From Abu Dhabi to Silicon Valley: MBZUAI students advance computer vision at Meta

Tuesday, August 26, 2025

The brief was straightforward yet ambitious: build a vision encoder for both images and videos that works out-of-the-box and is the best in the world. That was the project handed to Muhammad Maaz and Hanoona Rasheed, both Ph.D. students in Computer Vision at MBZUAI, on their first day of what turned out to be a transformative internship at Meta’s headquarters in Silicon Valley.

During their time at Meta, Maaz and Hanoona worked side-by-side with employees and other interns, gaining insights into how AI innovations are developed and scaled at one of the world’s largest technology companies.

“I want to build things that are valuable to people and the internship broadened my perspective about how AI systems can address their needs,” Maaz says.

For Hanoona, her experience working on the project was a journey that involved solving challenges that arose along the way. At the beginning, she and her colleagues didn’t know the exact route they would follow to achieve their objective, but “we went where the research took us,” she says.

Inside Meta

It is extremely difficult to land an internship at a top tech company like Meta. And it can be even harder for people based outside of the U.S. But two papers Maaz and Hanoona coauthored at MBZUAI — GLaMM and Video-ChatGPT — got the attention of Christoph Feichtenhofer, Research Scientist on Meta’s FAIR team, who reached out to them about the internship.

“Our advisor, Dr. Salman Khan, always reminded us that if we focused on producing good work, the opportunities would follow,” Hanoona says.

The researchers’ day-to-day activities at Meta included meetings with colleagues to discuss technical challenges and devising creative approaches to solve them. Even though they were part of a large team, “every individual had freedom to explore their own paths,” Hanoona says.

One challenge the research found was that, while their task was to build a vision encoder that worked for both images and videos, there is much less labeled training data for videos than there are for images.

To address this, the team built a multimodal language model called PerceptionLM that was designed to understand spatial and temporal aspects of video. They used this model to generate a synthetic video-caption dataset that was used to train the encoder, called Perception Encoder. The results of their efforts were published by Meta on the company’s blog.

Hanoona focused on building and scaling high-quality datasets for training the two systems.

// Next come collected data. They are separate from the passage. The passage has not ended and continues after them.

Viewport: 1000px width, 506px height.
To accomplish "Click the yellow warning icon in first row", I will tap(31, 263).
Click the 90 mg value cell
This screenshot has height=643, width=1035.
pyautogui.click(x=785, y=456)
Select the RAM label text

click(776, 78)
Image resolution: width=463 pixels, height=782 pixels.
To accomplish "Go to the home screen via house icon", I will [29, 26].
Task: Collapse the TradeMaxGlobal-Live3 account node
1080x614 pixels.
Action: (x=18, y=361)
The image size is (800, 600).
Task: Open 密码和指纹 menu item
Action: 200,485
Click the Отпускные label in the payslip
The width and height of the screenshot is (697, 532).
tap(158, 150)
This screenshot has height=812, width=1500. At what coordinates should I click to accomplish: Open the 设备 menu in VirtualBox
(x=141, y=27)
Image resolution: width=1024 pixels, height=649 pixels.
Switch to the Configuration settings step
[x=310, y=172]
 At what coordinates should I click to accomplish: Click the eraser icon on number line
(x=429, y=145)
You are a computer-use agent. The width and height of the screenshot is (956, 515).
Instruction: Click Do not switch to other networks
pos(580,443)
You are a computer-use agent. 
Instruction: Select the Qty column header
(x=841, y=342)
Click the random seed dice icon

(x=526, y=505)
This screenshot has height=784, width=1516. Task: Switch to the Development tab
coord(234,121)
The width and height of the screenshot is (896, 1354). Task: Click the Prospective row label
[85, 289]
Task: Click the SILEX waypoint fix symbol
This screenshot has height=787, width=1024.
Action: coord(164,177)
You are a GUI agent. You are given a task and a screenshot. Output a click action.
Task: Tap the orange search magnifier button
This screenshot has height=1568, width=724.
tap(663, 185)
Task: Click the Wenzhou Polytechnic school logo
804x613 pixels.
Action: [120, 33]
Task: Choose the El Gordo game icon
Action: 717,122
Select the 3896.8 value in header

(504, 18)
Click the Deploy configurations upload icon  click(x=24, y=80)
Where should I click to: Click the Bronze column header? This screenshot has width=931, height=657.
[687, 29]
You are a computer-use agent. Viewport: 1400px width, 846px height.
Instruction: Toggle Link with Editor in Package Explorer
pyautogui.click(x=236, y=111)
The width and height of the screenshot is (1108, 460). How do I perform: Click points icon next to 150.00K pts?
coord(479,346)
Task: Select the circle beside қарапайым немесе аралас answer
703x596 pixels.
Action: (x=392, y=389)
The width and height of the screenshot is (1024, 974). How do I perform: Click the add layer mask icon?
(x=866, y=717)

This included curating human-annotated, real-world video datasets with natural-language descriptions that focused on spatiotemporal understanding, spatial and temporal localization, and training PerceptionLM to learn from this data so that it could perform video understanding tasks.

She also created a large-scale, synthetic dataset and analyzed how it affected the scale and quality of data. This involved improving the underlying data engine responsible for generating synthetic video-text data, making it more effective and scalable for training the Perception Encoder.

Maaz was responsible for training and scaling the performance of multimodal language models. He trained PerceptionLM to increase its performance on real-world video tasks such as video question answering, action recognition, and spatiotemporal understanding.

He also trained a multimodal language model that was used for synthetic data generation and optimized it for generating captions for unlabeled videos. This model was used in a loop to support large-scale, synthetic data generation across millions of video samples for training the Perception Encoder.

Where they’ve been and where they’re going

Before joining MBZUAI, Hanoona studied biomedical engineering and worked in the agriculture and healthcare industries. She was a member of the first cohort to receive a master’s degree from MBZUAI before beginning her doctoral program. She was drawn to the field of computer vision because, she says, “it allows you to directly observe the problem, explore the methodology, and visualize the solution.”

Maaz was part of the same master’s degree cohort and worked in industry in his home country of Pakistan before moving to Abu Dhabi. “MBZUAI allows you to grow very quickly and has given me not only a strong understanding of the field of computer vision but also what it takes to produce impactful research,” he says.

During the internship, they forged connections with their colleagues and deepened their presentation and communication skills. And by the end, Meta had extended offers to both of them to return to the company to continue their work in computer vision.

In the meantime, Maaz says that his experience at Meta made him aware of gaps in scientific research that he hopes to fill as he continues his doctoral studies.

Hanoona is grateful to her mentors, Deputy Department Chair and Professor of Computer Vision Fahad Khan and Associate Professor of Computer Vision Salman Khan, for preparing her to make meaningful contributions to advanced research at a major tech company. She says their mentoring and constant support are what drove her and Maaz to take on challenging problems and compete with leading teams from around the world.

After her doctoral program, she is considering pursuing a career in industry. If she decides to pursue that direction, she will do so with a solid foundation in how research is advanced and evolves at one of the world’s leading AI labs.